CAN message gets corrupt inside a FreeRTOS task

aggarg · June 3, 2021, 9:49pm

Did you try raising it’s priority?

Also, do ISR for MCAN1_INT0_IRQn and MCAN1_INT1_IRQn use any FreeRTOS API? If not, you can increase their priority as well.

EduardoGoncalves1966 · June 7, 2021, 7:54am

Hi
thanks for the suggestions.

The CAN ISR does not use any FreeRTOS API, it sets a flag only.

void CAN_1_tx_callback_(struct can_async_descriptor *const descr)
{
	Txfinished = true;
}

I have changed the CAN ISR priorities from:

NVIC_SetPriority ( MCAN1_INT0_IRQn, configLIBRARY_MAX_SYSCALL_INTERRUPT_PRIORITY );
NVIC_SetPriority ( MCAN1_INT1_IRQn, configLIBRARY_MAX_SYSCALL_INTERRUPT_PRIORITY );

to:

NVIC_SetPriority ( MCAN1_INT0_IRQn, configLIBRARY_MAX_SYSCALL_INTERRUPT_PRIORITY +1 );
NVIC_SetPriority ( MCAN1_INT1_IRQn, configLIBRARY_MAX_SYSCALL_INTERRUPT_PRIORITY +1 );

But no changes in the outcome.

hs2 · June 7, 2021, 8:33am

Use configLIBRARY_MAX_SYSCALL_INTERRUPT_PRIORITY -1 for Cortex-M NVIC to bump the priority (above the FreeRTOS covered range).

EduardoGoncalves1966 · June 7, 2021, 8:42am

Changed to:

NVIC_SetPriority ( MCAN1_INT0_IRQn, configLIBRARY_MAX_SYSCALL_INTERRUPT_PRIORITY -1 );
NVIC_SetPriority ( MCAN1_INT1_IRQn, configLIBRARY_MAX_SYSCALL_INTERRUPT_PRIORITY -1 );

Still the same result, all CAN data comes out corrupted.

hs2 · June 7, 2021, 9:03am

Is it possible that there is a caching issue in the driver ? It might be worth to test the driver with disabled data cache / MPU memory range configuration.

EduardoGoncalves1966 · June 7, 2021, 9:18am

An interesting point.
The CAN driver is part of Atmel Start (ASF) so it wasn’t made by myself.
I’ll try to look to the code and maybe something shows up…
It must be said that two memory areas are declared in the CAN driver:

COMPILER_ALIGNED(4)
uint8_t can0_rx_fifo[CONF_CAN0_F0DS * CONF_CAN0_RXF0C_F0S];
COMPILER_ALIGNED(4)
uint8_t can0_tx_fifo[CONF_CAN0_TBDS * CONF_CAN0_TXBC_TFQS];

each of 96 bytes. 16 bytes for each CAN message, 6 messages in total.
Using the debugger I can see this areas properly filled with several messages (in both cases, when the CAN test routine is running under FreeRTOS or standalone).

struct _can_context _can0_context = {.rx_fifo       = can0_rx_fifo,
                                     .tx_fifo       = can0_tx_fifo,
                                     .tx_event      = can0_tx_event_fifo,
                                     .rx_std_filter = can0_rx_std_filter,
                                     .rx_ext_filter = can0_rx_ext_filter};

Instead of Cache could DMA create the same strange result?

hs2 · June 7, 2021, 10:33am

Caching issues are coupled with DMA powered drivers.
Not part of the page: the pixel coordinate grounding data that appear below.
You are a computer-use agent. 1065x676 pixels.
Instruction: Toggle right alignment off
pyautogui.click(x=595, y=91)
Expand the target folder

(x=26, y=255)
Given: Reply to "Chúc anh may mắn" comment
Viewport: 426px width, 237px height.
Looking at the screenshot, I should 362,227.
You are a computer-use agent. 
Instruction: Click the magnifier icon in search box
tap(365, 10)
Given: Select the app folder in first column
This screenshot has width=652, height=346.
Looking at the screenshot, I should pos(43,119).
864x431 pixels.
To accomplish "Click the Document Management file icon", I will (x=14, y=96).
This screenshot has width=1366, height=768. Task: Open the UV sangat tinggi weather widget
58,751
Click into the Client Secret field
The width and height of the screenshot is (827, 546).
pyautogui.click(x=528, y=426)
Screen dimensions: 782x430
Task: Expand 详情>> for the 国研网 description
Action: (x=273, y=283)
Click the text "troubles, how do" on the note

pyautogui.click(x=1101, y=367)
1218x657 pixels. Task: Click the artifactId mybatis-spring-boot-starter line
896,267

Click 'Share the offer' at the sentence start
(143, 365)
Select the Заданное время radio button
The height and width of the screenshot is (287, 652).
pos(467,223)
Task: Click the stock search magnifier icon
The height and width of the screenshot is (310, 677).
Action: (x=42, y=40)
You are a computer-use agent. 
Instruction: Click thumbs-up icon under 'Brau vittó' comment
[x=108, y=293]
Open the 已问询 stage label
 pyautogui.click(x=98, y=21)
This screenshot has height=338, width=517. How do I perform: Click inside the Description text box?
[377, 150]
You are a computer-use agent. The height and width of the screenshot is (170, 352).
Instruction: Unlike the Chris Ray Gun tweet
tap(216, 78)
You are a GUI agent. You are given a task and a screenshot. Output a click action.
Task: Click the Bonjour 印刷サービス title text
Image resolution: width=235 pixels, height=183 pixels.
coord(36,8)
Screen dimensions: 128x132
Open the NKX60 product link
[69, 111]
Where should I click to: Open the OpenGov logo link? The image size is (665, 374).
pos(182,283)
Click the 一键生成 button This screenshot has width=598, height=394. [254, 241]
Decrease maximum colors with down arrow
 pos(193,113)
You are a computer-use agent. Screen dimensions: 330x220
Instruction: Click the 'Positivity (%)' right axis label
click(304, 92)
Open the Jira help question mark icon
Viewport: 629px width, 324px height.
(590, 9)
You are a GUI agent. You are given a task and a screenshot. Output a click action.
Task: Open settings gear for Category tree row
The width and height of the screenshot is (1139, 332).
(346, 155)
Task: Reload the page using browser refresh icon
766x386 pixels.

When everything is done with the CPU there is no problem. Is DMA used in the driver ?
However, instead of disabling data cache yopu can also use the cache managment functions to flush/invalidate data buffers.
I think when defining e.g. uint8_t can0_tx_fifo and you want to put it into a specific MPU region you’ve to use a dedicated section ( GCC: __attribute__((<section>)) ) corresponding this MPU region.
Your current can0_rx/tx_fifo are linked into compiler default bss section.

EduardoGoncalves1966 · June 8, 2021, 10:43am

Hi

I got an answer from Microchip/Atmel regarding this corruption of CAN data when running FreeRTOS:

We have seen similar issues while using MCAN with Freertos. The issue had been narrowed down to cache coherence issue in the Cortex M7 based sam MCU’s. One workaround would be to disable cache to see whether it solves the issue.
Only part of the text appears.